Ao olhar para os direitos e responsabilidades digitais, um desafio é que a presença de alguém no ciberespaço e no ecossistema da Internet é nacional e global e que garantir os direitos e responsabilidades da cidadania digital global é uma tarefa adicional.

Quando começamos esta análise da DUDH e suas lições para nossos direitos e responsabilidades no ciberespaço, não tínhamos certeza de quão robusta a DUDH seria e para onde nossas explorações nos levariam. Compreendemos que nossa presença digital no ciberespaço é tão real em nossas vidas quanto nossa presença literal no tempo e espaço físicos.

Também vimos os esforços graduais para resolver os problemas nos diversos setores, bem como esforços para resolver os problemas associados à nossa presença digital, e queremos uma abordagem mais holística, baseada em princípios e guiada pelos DUDH, para auxiliar nossa compreensão da cidadania digital, integridade digital e confiança. Voltemos aos artigos.

Artigo 26: Educação como um direito humano

O artigo 26 é aspiracional:

Artigo 26: (1) Toda a pessoa tem direito à educação. A educação deve ser gratuita, pelo menos a correspondente ao ensino elementar fundamental. O ensino elementar é obrigatório. O ensino técnico e profissional dever ser generalizado; o acesso aos estudos superiores deve estar aberto a todos em plena igualdade, em função do seu mérito.

Quando a DUDH foi escrita, a sociedade estava passando por uma grande transformação no papel social da educação. No final do século 19, a maior parte do mundo era predominantemente agrícola, com muito conhecimento e a maioria das habilidades baseadas no aprender-fazendo. Em meados do século 20, a educação formal e uma cidadania instruída passaram a ser essenciais para o progresso socioeconômico e o bem-estar.

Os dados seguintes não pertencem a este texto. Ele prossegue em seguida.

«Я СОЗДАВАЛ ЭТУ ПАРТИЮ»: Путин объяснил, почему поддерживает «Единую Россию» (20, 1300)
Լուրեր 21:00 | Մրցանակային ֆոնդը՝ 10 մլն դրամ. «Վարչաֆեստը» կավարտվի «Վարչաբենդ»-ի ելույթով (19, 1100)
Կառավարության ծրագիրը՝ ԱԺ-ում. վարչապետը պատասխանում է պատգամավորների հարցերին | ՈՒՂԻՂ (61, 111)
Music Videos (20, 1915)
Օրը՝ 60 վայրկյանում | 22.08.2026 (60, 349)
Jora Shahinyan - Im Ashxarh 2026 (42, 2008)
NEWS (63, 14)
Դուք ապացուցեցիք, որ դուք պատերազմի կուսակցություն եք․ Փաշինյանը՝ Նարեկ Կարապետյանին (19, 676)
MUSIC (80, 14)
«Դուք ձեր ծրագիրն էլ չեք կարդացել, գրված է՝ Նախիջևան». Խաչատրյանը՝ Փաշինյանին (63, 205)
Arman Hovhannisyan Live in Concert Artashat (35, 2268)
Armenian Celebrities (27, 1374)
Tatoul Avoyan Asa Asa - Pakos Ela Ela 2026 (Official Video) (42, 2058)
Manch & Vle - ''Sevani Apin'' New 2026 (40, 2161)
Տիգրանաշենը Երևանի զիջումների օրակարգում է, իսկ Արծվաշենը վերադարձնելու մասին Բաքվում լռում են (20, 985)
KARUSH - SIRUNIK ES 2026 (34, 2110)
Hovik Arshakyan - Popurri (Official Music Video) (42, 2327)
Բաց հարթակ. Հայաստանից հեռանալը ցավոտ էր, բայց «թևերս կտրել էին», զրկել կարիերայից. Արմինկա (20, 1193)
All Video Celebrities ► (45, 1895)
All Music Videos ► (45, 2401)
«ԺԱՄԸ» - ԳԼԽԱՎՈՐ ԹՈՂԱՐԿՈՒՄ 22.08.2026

Artigo 26: (2) A educação deve visar à plena expansão da personalidade humana e ao reforço dos direitos humanos e das liberdades fundamentais e deve favorecer a compreensão, a tolerância e a amizade entre todas as nações e todos os grupos raciais ou religiosos, bem como o desenvolvimento das atividades das Nações Unidas para a manutenção da paz.

No início do século 21, a educação e o compartilhamento de conhecimento foram cruciais para o progresso e o bem-estar. O ciberespaço, o espaço digital, o ecossistema da Internet, qualquer que seja o rótulo usado, representam uma transformação revolucionária na forma como o conhecimento é produzido, compartilhado e usado.

Os benefícios da educação e do uso compartilhado do conhecimento são essenciais não apenas para o avanço pessoal, mas também para o engajamento como parte interessada em governança, no ambiente empresarial e nos processos sociais, bem como para a compreensão mútua de um tecido social fundado na solidariedade a na paz.

A parte final do artigo 26 estabelece que os pais têm o direito de escolher o tipo de educação que será ministrada a seus filhos:

Artigo 26: (3) Aos pais pertence a prioridade do direito de escolher o tipo de educação a dar aos filhos.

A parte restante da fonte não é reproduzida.